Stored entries
::::::::

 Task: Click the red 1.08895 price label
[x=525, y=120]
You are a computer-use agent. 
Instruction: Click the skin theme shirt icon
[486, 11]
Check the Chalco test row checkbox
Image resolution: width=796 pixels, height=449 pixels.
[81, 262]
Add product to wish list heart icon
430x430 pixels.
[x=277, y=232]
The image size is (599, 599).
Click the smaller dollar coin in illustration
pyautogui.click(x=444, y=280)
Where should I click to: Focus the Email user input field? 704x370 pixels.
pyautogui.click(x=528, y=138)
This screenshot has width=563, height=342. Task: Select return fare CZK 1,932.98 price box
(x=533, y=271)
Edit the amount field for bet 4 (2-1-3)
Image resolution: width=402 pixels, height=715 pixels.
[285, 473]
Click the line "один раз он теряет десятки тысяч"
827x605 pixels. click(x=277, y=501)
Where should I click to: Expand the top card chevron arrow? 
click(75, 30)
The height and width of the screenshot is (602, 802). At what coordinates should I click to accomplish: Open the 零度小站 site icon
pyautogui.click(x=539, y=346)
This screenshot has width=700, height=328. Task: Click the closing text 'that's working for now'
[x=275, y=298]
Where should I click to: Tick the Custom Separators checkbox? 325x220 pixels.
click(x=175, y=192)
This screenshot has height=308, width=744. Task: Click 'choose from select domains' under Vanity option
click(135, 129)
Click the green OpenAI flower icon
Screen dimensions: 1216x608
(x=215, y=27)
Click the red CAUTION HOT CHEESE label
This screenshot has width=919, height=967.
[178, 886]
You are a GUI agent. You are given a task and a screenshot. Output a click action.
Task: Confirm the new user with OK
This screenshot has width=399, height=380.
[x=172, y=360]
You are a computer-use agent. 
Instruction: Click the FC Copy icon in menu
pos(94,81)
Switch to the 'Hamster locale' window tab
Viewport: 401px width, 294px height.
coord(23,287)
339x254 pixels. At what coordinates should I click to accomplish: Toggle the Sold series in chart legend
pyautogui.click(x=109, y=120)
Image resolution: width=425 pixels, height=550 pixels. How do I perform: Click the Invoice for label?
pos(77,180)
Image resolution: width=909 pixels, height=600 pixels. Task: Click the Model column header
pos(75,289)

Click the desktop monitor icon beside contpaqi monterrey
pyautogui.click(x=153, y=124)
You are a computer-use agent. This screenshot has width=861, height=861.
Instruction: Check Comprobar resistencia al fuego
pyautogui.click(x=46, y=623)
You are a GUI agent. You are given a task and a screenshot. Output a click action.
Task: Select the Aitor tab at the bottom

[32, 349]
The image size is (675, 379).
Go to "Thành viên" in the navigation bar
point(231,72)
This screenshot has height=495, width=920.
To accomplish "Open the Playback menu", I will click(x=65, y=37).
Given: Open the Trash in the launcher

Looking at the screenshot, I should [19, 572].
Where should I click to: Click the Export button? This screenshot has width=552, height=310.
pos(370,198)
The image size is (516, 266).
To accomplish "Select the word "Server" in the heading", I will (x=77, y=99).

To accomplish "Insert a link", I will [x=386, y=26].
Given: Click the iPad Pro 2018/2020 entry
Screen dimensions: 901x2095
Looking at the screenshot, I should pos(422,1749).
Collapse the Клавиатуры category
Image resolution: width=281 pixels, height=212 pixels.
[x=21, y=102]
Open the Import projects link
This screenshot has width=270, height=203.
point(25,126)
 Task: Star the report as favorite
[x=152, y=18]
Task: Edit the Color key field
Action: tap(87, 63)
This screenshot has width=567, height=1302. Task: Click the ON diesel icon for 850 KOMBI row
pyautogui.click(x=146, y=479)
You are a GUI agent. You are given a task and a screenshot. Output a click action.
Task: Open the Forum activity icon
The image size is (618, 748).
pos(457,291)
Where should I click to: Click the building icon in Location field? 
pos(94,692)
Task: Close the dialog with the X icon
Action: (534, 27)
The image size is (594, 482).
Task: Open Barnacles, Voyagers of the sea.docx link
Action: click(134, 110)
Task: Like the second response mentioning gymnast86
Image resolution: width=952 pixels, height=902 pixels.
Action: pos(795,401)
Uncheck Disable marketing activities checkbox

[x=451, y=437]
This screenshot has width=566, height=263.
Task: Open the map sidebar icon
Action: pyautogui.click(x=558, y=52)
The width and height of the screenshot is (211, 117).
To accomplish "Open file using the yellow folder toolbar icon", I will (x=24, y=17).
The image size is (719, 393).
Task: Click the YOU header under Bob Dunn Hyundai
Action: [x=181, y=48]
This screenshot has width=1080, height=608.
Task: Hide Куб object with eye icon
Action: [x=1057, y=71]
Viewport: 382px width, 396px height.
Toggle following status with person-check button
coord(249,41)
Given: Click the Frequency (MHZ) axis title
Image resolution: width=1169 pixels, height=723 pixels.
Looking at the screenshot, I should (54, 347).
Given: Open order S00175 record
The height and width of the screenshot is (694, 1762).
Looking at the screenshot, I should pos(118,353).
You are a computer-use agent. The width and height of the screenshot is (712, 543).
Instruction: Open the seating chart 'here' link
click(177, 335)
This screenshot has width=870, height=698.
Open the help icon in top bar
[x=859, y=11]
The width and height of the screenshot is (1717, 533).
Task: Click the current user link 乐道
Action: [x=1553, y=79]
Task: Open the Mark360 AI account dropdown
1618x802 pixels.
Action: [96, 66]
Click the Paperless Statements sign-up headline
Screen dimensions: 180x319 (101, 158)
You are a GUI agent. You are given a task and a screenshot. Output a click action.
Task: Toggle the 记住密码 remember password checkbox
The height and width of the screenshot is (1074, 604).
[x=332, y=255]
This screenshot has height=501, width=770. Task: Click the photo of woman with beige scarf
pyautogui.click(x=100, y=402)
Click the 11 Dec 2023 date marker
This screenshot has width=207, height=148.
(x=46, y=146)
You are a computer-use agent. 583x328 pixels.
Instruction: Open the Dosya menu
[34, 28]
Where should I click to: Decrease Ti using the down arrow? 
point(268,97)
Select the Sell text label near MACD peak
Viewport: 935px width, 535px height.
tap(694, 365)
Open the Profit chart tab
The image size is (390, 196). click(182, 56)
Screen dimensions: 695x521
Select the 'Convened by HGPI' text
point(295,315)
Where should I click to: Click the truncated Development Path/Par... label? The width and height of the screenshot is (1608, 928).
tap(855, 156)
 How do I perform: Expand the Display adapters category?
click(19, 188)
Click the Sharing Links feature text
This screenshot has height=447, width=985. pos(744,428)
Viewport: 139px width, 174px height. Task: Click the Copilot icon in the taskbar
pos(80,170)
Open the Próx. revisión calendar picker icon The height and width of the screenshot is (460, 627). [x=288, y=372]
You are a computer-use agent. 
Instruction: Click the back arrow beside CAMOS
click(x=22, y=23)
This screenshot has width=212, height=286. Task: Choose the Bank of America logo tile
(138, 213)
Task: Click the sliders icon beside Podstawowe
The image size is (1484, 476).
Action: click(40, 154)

::::::::

Quote the data above verbatim from its first line to the line that includes "Edit the amount field for bet 4 (2-1-3)", with both boundary lines retained.

◆ The completed task:
 Task: Click the red 1.08895 price label
[x=525, y=120]
You are a computer-use agent. 
Instruction: Click the skin theme shirt icon
[486, 11]
Check the Chalco test row checkbox
Image resolution: width=796 pixels, height=449 pixels.
[81, 262]
Add product to wish list heart icon
430x430 pixels.
[x=277, y=232]
The image size is (599, 599).
Click the smaller dollar coin in illustration
pyautogui.click(x=444, y=280)
Where should I click to: Focus the Email user input field? 704x370 pixels.
pyautogui.click(x=528, y=138)
This screenshot has width=563, height=342. Task: Select return fare CZK 1,932.98 price box
(x=533, y=271)
Edit the amount field for bet 4 (2-1-3)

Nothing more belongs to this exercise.